• Exercise requirements
Write out the entries exactly, beginning at the line that contains "Task: Toggle underline formatting" and stopping after the line that contains "click(176, 278)".

+++ Rows

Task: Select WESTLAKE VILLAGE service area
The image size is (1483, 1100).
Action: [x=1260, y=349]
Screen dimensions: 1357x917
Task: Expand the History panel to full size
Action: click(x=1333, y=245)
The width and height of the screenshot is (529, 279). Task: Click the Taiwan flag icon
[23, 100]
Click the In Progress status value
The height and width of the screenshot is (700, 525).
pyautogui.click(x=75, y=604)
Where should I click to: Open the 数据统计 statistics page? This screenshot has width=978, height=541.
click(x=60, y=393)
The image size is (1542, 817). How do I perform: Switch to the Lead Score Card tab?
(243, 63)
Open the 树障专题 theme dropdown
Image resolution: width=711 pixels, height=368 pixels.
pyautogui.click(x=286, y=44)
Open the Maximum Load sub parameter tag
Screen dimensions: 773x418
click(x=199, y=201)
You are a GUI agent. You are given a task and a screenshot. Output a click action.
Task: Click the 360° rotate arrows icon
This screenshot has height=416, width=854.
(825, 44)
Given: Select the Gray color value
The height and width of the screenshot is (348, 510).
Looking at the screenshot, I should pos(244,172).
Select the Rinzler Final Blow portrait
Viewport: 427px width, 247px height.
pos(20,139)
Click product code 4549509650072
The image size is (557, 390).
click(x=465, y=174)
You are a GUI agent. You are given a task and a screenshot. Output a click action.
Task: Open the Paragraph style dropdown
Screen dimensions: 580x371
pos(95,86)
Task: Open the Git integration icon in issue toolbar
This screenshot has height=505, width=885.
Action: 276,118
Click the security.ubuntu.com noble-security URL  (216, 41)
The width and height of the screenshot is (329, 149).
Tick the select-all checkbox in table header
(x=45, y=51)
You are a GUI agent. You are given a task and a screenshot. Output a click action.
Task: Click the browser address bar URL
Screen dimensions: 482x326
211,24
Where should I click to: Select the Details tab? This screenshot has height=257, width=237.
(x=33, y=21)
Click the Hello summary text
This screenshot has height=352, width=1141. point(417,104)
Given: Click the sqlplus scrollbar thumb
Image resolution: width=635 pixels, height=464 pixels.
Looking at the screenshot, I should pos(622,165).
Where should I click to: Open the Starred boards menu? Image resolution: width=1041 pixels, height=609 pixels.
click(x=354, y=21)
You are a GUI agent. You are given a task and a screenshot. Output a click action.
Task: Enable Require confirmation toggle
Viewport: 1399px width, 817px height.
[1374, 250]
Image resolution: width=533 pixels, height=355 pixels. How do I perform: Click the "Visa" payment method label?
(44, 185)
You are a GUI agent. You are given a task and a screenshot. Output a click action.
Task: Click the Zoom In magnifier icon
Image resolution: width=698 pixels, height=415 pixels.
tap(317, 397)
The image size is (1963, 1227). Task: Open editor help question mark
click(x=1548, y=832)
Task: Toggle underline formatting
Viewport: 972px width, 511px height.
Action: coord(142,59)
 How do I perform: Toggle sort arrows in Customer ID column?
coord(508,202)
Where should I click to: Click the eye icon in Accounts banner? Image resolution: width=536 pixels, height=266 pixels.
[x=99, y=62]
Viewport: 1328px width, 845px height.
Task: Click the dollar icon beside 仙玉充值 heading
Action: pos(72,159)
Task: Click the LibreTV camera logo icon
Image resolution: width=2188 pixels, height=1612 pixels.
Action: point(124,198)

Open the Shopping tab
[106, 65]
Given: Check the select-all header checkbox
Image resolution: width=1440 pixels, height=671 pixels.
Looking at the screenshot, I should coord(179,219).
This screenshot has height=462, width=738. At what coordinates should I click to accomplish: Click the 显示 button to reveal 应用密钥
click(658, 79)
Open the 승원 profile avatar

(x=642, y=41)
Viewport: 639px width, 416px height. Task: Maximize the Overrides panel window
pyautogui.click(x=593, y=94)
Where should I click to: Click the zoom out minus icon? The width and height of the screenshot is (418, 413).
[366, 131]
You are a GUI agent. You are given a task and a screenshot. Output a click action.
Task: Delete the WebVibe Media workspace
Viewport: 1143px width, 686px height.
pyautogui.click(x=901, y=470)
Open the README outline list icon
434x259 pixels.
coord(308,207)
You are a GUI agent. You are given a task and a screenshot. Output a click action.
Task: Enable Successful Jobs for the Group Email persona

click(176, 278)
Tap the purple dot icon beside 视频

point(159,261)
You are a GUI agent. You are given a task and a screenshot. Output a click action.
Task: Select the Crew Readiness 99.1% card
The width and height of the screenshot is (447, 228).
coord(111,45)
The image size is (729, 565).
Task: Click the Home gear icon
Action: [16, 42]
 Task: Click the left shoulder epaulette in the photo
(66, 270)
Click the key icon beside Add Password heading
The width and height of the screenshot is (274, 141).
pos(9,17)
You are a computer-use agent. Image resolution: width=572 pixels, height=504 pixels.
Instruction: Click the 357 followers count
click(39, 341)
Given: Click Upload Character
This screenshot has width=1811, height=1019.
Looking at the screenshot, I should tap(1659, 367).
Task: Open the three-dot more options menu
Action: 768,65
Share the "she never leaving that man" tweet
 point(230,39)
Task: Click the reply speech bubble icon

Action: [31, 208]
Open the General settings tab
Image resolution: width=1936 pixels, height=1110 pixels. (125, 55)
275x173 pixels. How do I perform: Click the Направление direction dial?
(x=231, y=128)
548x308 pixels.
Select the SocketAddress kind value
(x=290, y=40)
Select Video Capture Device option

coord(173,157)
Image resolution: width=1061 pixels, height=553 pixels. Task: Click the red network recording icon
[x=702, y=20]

++++++

• Exercise output
Task: Toggle underline formatting
Viewport: 972px width, 511px height.
Action: coord(142,59)
 How do I perform: Toggle sort arrows in Customer ID column?
coord(508,202)
Where should I click to: Click the eye icon in Accounts banner? Image resolution: width=536 pixels, height=266 pixels.
[x=99, y=62]
Viewport: 1328px width, 845px height.
Task: Click the dollar icon beside 仙玉充值 heading
Action: pos(72,159)
Task: Click the LibreTV camera logo icon
Image resolution: width=2188 pixels, height=1612 pixels.
Action: point(124,198)

Open the Shopping tab
[106, 65]
Given: Check the select-all header checkbox
Image resolution: width=1440 pixels, height=671 pixels.
Looking at the screenshot, I should coord(179,219).
This screenshot has height=462, width=738. At what coordinates should I click to accomplish: Click the 显示 button to reveal 应用密钥
click(658, 79)
Open the 승원 profile avatar

(x=642, y=41)
Viewport: 639px width, 416px height. Task: Maximize the Overrides panel window
pyautogui.click(x=593, y=94)
Where should I click to: Click the zoom out minus icon? The width and height of the screenshot is (418, 413).
[366, 131]
You are a GUI agent. You are given a task and a screenshot. Output a click action.
Task: Delete the WebVibe Media workspace
Viewport: 1143px width, 686px height.
pyautogui.click(x=901, y=470)
Open the README outline list icon
434x259 pixels.
coord(308,207)
You are a GUI agent. You are given a task and a screenshot. Output a click action.
Task: Enable Successful Jobs for the Group Email persona

click(176, 278)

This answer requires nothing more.